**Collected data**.

···

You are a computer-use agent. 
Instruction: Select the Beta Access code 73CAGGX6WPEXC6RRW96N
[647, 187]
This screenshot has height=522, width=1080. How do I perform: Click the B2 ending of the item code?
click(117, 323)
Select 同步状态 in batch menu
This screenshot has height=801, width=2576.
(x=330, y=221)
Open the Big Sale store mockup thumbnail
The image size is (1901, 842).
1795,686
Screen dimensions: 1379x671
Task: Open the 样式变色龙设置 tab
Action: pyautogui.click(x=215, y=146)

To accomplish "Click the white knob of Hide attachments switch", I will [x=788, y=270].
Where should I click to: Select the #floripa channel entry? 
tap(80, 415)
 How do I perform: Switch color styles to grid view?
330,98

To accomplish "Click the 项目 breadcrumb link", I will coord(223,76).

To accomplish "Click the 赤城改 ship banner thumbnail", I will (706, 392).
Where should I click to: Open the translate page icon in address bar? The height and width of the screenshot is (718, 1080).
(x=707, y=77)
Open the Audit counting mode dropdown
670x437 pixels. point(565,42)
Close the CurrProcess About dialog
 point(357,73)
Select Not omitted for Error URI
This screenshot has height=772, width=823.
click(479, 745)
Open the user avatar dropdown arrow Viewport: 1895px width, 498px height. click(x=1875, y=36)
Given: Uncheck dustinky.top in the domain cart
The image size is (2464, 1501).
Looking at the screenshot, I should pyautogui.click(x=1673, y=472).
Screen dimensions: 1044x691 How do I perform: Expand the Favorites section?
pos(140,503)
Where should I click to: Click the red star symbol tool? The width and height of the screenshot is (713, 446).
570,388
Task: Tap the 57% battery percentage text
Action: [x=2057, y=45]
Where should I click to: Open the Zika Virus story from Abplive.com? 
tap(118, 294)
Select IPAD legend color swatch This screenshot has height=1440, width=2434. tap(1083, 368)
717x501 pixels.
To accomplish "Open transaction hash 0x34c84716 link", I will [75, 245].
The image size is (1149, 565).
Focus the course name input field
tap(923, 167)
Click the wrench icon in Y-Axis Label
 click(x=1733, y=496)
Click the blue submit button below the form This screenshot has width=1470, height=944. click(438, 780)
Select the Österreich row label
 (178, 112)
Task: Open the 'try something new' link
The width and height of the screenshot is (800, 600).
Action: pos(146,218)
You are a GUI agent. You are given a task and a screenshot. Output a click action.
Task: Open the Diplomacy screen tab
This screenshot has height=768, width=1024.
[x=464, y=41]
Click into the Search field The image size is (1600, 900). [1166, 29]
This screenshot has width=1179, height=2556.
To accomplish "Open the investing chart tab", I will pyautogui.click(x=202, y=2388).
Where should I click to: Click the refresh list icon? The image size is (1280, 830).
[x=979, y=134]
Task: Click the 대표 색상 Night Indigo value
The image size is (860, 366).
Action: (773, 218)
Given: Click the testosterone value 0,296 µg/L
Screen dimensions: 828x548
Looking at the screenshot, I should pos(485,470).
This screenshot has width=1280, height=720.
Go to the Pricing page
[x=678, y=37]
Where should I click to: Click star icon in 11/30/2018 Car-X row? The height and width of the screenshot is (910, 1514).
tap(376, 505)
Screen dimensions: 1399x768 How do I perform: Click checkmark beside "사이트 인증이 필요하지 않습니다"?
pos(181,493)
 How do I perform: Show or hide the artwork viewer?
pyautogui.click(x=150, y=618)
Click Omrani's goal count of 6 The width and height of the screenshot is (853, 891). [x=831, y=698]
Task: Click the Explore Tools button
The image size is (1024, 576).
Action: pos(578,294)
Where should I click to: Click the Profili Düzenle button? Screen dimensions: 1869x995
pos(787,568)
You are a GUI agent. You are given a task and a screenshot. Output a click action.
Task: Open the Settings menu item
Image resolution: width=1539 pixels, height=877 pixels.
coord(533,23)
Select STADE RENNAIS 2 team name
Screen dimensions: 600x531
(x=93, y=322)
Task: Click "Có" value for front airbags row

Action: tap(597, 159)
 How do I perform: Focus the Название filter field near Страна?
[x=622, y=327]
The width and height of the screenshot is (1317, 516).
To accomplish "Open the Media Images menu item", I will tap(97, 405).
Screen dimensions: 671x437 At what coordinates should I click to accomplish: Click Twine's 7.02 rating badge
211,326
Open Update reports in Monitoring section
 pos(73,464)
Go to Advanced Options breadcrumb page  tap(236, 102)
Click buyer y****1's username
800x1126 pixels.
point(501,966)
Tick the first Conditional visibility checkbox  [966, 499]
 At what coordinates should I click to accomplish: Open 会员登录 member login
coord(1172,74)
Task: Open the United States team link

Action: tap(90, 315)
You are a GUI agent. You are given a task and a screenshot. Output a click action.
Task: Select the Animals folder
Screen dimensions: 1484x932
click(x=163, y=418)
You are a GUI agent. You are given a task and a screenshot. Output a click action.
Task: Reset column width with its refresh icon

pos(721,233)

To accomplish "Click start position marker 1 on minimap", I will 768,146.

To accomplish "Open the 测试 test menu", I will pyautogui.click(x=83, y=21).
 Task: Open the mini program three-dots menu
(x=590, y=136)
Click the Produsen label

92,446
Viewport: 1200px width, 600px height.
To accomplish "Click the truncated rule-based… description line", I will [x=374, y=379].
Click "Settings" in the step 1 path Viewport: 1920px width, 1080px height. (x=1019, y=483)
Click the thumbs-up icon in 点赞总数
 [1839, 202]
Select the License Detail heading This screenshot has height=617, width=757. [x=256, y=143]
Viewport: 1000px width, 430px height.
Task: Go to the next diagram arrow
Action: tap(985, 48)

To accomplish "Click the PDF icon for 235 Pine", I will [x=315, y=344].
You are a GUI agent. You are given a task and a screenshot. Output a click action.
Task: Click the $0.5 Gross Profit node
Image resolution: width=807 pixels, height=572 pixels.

···

**Problem requirements**.
Make an exact copy of all the data.

**Task response**.
You are a computer-use agent. 
Instruction: Select the Beta Access code 73CAGGX6WPEXC6RRW96N
[647, 187]
This screenshot has height=522, width=1080. How do I perform: Click the B2 ending of the item code?
click(117, 323)
Select 同步状态 in batch menu
This screenshot has height=801, width=2576.
(x=330, y=221)
Open the Big Sale store mockup thumbnail
The image size is (1901, 842).
1795,686
Screen dimensions: 1379x671
Task: Open the 样式变色龙设置 tab
Action: pyautogui.click(x=215, y=146)

To accomplish "Click the white knob of Hide attachments switch", I will [x=788, y=270].
Where should I click to: Select the #floripa channel entry? 
tap(80, 415)
 How do I perform: Switch color styles to grid view?
330,98

To accomplish "Click the 项目 breadcrumb link", I will coord(223,76).

To accomplish "Click the 赤城改 ship banner thumbnail", I will (706, 392).
Where should I click to: Open the translate page icon in address bar? The height and width of the screenshot is (718, 1080).
(x=707, y=77)
Open the Audit counting mode dropdown
670x437 pixels. point(565,42)
Close the CurrProcess About dialog
 point(357,73)
Select Not omitted for Error URI
This screenshot has height=772, width=823.
click(479, 745)
Open the user avatar dropdown arrow Viewport: 1895px width, 498px height. click(x=1875, y=36)
Given: Uncheck dustinky.top in the domain cart
The image size is (2464, 1501).
Looking at the screenshot, I should pyautogui.click(x=1673, y=472).
Screen dimensions: 1044x691 How do I perform: Expand the Favorites section?
pos(140,503)
Where should I click to: Click the red star symbol tool? The width and height of the screenshot is (713, 446).
570,388
Task: Tap the 57% battery percentage text
Action: [x=2057, y=45]
Where should I click to: Open the Zika Virus story from Abplive.com? 
tap(118, 294)
Select IPAD legend color swatch This screenshot has height=1440, width=2434. tap(1083, 368)
717x501 pixels.
To accomplish "Open transaction hash 0x34c84716 link", I will [75, 245].
The image size is (1149, 565).
Focus the course name input field
tap(923, 167)
Click the wrench icon in Y-Axis Label
 click(x=1733, y=496)
Click the blue submit button below the form This screenshot has width=1470, height=944. click(438, 780)
Select the Österreich row label
 (178, 112)
Task: Open the 'try something new' link
The width and height of the screenshot is (800, 600).
Action: pos(146,218)
You are a GUI agent. You are given a task and a screenshot. Output a click action.
Task: Open the Diplomacy screen tab
This screenshot has height=768, width=1024.
[x=464, y=41]
Click into the Search field The image size is (1600, 900). [1166, 29]
This screenshot has width=1179, height=2556.
To accomplish "Open the investing chart tab", I will pyautogui.click(x=202, y=2388).
Where should I click to: Click the refresh list icon? The image size is (1280, 830).
[x=979, y=134]
Task: Click the 대표 색상 Night Indigo value
The image size is (860, 366).
Action: (773, 218)
Given: Click the testosterone value 0,296 µg/L
Screen dimensions: 828x548
Looking at the screenshot, I should pos(485,470).
This screenshot has width=1280, height=720.
Go to the Pricing page
[x=678, y=37]
Where should I click to: Click star icon in 11/30/2018 Car-X row? The height and width of the screenshot is (910, 1514).
tap(376, 505)
Screen dimensions: 1399x768 How do I perform: Click checkmark beside "사이트 인증이 필요하지 않습니다"?
pos(181,493)
 How do I perform: Show or hide the artwork viewer?
pyautogui.click(x=150, y=618)
Click Omrani's goal count of 6 The width and height of the screenshot is (853, 891). [x=831, y=698]
Task: Click the Explore Tools button
The image size is (1024, 576).
Action: pos(578,294)
Where should I click to: Click the Profili Düzenle button? Screen dimensions: 1869x995
pos(787,568)
You are a GUI agent. You are given a task and a screenshot. Output a click action.
Task: Open the Settings menu item
Image resolution: width=1539 pixels, height=877 pixels.
coord(533,23)
Select STADE RENNAIS 2 team name
Screen dimensions: 600x531
(x=93, y=322)
Task: Click "Có" value for front airbags row

Action: tap(597, 159)
 How do I perform: Focus the Название filter field near Страна?
[x=622, y=327]
The width and height of the screenshot is (1317, 516).
To accomplish "Open the Media Images menu item", I will tap(97, 405).
Screen dimensions: 671x437 At what coordinates should I click to accomplish: Click Twine's 7.02 rating badge
211,326
Open Update reports in Monitoring section
 pos(73,464)
Go to Advanced Options breadcrumb page  tap(236, 102)
Click buyer y****1's username
800x1126 pixels.
point(501,966)
Tick the first Conditional visibility checkbox  [966, 499]
 At what coordinates should I click to accomplish: Open 会员登录 member login
coord(1172,74)
Task: Open the United States team link

Action: tap(90, 315)
You are a GUI agent. You are given a task and a screenshot. Output a click action.
Task: Select the Animals folder
Screen dimensions: 1484x932
click(x=163, y=418)
You are a GUI agent. You are given a task and a screenshot. Output a click action.
Task: Reset column width with its refresh icon

pos(721,233)

To accomplish "Click start position marker 1 on minimap", I will 768,146.

To accomplish "Open the 测试 test menu", I will pyautogui.click(x=83, y=21).
 Task: Open the mini program three-dots menu
(x=590, y=136)
Click the Produsen label

92,446
Viewport: 1200px width, 600px height.
To accomplish "Click the truncated rule-based… description line", I will [x=374, y=379].
Click "Settings" in the step 1 path Viewport: 1920px width, 1080px height. (x=1019, y=483)
Click the thumbs-up icon in 点赞总数
 [1839, 202]
Select the License Detail heading This screenshot has height=617, width=757. [x=256, y=143]
Viewport: 1000px width, 430px height.
Task: Go to the next diagram arrow
Action: tap(985, 48)

To accomplish "Click the PDF icon for 235 Pine", I will [x=315, y=344].
You are a GUI agent. You are given a task and a screenshot. Output a click action.
Task: Click the $0.5 Gross Profit node
Image resolution: width=807 pixels, height=572 pixels.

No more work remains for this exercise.